Open crawshaw opened 7 years ago

crawshaw commented 7 years ago

Operator overloading is viewed quite reasonably with skepticism. There are two concrete motivations for it in neugram.

The first is being able to build a user interface to a tool like TensorFlow in neugram that is as compelling (or more) as the standard python user interface. This involves performing a series of arithmetic operations on objects that build up a model of a program to execute.

The second is support for matrices. Not only a single, fixed in-memory model for matrcies, but large sparse matrices, or matrices that exist in GPU memory and whose operations need to be batched and communicated to a different program.

Both of these problems require arithmetic and indexing operations backed by arbitrary computation. Operator overloading can do this.

Proposal

Any type can have specifically-named methods the type checker will notice and use to implement operations on those types. Critically, named interfaces can also have these operator methods.

// Matrix is an n-dimensional float64 matrix.
interface Matrix {
    Dim() []int
    OpIndex(dims ...int) float64         // m[3,4]     => m.OpIndex(3,4)
    OpIndexSet(val float64, dims ...int) // m[3,4] = 0 => m.OpIndexSet(0, 3, 4)
    OpMul(v Matrix) Matrix               // m*n        => m.OpMul(n)
    OpAdd(v Matrix) Matrix               // m+n        => m.OpAdd(n)
    OpSub(v Matrix) Matrix               // m-n        => m.OpSub(n)
}

TODO

(The first comment of this issue is kept up-to-date with the current proposal. When commenting on it, quote any relevant sections and respond to the quote.)

crawshaw commented 7 years ago

Some more thinking about this. I no longer see why the methods should be obscure names. In fact, they could be the most obvious names. It would be nice if the operator overloading "just worked" for the gonum matrix types.

That means:

interface {
    At(i, j int) U
}

would translate into [,]U. And the one parameter version of At would mean []U. For a mutable table/slice, there's the extra method:

interface {
    Set(i, j int, v U)
}

(With the similar Set(i int, v U) for slices.)

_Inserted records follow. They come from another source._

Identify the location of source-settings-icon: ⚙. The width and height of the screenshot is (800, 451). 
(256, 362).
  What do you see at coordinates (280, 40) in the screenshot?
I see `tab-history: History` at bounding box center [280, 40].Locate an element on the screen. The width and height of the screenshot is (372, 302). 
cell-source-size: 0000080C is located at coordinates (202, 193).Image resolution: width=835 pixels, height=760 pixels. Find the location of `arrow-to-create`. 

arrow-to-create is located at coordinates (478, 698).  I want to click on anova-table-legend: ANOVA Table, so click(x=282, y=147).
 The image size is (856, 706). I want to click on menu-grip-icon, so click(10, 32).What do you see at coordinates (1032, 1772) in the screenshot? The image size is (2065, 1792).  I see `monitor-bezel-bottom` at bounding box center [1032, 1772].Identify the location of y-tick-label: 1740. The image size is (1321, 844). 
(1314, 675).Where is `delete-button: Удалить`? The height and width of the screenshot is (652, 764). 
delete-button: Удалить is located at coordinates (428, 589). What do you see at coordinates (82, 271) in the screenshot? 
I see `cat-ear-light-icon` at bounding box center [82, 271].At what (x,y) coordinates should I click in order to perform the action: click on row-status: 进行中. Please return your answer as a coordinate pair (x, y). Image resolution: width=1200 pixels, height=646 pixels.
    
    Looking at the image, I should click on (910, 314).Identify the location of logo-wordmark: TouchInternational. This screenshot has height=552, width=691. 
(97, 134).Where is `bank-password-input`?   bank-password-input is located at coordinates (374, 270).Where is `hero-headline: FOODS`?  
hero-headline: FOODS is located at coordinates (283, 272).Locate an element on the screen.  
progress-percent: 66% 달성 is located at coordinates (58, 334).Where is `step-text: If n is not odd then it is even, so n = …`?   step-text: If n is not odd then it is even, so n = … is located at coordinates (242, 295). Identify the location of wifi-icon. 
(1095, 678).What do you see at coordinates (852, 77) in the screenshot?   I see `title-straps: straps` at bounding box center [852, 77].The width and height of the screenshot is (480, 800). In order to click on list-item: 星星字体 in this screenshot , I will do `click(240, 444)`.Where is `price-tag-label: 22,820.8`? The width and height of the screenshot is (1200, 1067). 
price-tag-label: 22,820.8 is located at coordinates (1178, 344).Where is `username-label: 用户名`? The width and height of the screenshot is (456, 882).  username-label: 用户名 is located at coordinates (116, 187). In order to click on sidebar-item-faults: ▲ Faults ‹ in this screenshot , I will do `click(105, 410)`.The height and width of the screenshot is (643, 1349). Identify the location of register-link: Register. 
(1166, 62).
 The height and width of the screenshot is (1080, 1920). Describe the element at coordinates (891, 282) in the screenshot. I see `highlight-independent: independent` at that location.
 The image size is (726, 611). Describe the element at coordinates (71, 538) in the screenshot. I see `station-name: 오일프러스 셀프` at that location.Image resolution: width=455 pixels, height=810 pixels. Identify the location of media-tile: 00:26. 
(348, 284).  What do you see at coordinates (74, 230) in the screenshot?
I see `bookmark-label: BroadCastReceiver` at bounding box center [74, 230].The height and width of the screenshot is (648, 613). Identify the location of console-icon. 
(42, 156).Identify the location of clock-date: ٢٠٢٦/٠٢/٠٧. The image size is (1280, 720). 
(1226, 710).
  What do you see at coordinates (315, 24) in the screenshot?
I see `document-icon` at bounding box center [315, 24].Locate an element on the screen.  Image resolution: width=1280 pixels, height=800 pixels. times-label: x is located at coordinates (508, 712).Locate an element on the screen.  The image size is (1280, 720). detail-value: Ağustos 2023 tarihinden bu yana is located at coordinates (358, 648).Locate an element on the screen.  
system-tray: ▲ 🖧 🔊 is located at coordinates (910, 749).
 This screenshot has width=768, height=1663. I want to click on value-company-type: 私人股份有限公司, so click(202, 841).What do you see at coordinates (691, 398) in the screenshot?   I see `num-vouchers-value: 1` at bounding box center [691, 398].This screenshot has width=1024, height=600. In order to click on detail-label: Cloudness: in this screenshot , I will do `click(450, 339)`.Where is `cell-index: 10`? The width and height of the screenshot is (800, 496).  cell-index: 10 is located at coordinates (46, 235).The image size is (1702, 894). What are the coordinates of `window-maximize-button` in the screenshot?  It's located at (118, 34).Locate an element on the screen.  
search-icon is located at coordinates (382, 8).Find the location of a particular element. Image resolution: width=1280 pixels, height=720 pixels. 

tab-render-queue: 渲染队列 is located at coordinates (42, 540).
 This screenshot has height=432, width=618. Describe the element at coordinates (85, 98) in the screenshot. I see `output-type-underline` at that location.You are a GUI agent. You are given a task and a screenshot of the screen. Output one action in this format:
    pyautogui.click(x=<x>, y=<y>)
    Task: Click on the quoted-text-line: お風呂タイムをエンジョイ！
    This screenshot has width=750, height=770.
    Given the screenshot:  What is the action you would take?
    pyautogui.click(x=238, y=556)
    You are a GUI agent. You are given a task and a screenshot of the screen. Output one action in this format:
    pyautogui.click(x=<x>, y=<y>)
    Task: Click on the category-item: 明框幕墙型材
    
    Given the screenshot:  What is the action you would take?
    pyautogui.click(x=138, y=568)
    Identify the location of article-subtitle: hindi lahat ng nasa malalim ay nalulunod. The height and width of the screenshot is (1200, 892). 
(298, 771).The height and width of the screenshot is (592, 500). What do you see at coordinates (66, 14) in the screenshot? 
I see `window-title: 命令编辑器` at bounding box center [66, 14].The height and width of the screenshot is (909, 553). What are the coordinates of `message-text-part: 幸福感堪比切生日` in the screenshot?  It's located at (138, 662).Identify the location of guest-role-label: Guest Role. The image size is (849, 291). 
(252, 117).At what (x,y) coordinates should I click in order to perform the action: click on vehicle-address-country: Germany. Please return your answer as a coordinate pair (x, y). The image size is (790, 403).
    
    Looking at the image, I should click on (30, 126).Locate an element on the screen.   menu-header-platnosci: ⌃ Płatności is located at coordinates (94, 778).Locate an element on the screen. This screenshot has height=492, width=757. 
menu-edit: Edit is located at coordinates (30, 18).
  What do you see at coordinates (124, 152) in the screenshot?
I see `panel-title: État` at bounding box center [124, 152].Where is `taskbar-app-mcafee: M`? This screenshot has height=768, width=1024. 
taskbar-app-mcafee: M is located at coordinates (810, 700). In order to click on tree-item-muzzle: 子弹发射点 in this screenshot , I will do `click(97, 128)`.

The arithmetic operators are trickier. In gonum the concrete types implement methods that yield the interfaces:

interface {
    Mul(a, b Matrix)
}

There are two points here. Firstly, this is an in-place modification method. The problem is then to compile c = a * b, we need a concrete type to initialize c. What it is? There is a far more obvious method Mul(a Matrix) Matrix which does not have this problem. (I would be willing to support both if I could think of a solution to this.)

Secondly, and more importantly, the gonum mat64 package does not define this method on the Matrix type. It avoids it for a good reason, a Matrix is not necessarily mutable. But that means we cannot do a static analysis of the multiply. We could do the analysis dynamically, but that means we have to successfully compile all sorts of wishy-washy code and see the failures at runtime.

Concretely, if mat64.Matrix defined what we needed statically, that is:

type Matrix interface {
    Mul(a Matrix) Matrix
}

Then the Neugram code:

func ourmul(a, b mat64.Matrix) mat64.Matrix {
    return a * b
}

would compile into the equivalent Go:

func ourmul(a, b mat64.Matrix) mat64.Matrix {
    return a.Mul(b)
}

But if we were to support the Matrix type without the Mul on it (but on many of the concrete implementations) then the ourmul neugram code would have to compile to this Go:

func ourmul(a, b mat64.Matrix) mat64.Matrix {
    return a.(interface { Mul(a mat64.Matrix) mat64.Matrix }).Mul(b)
}

Gross. I think for now this is off the table.

All of which is unfortunate, because it means the gonum mat64 package won't really work out of the box.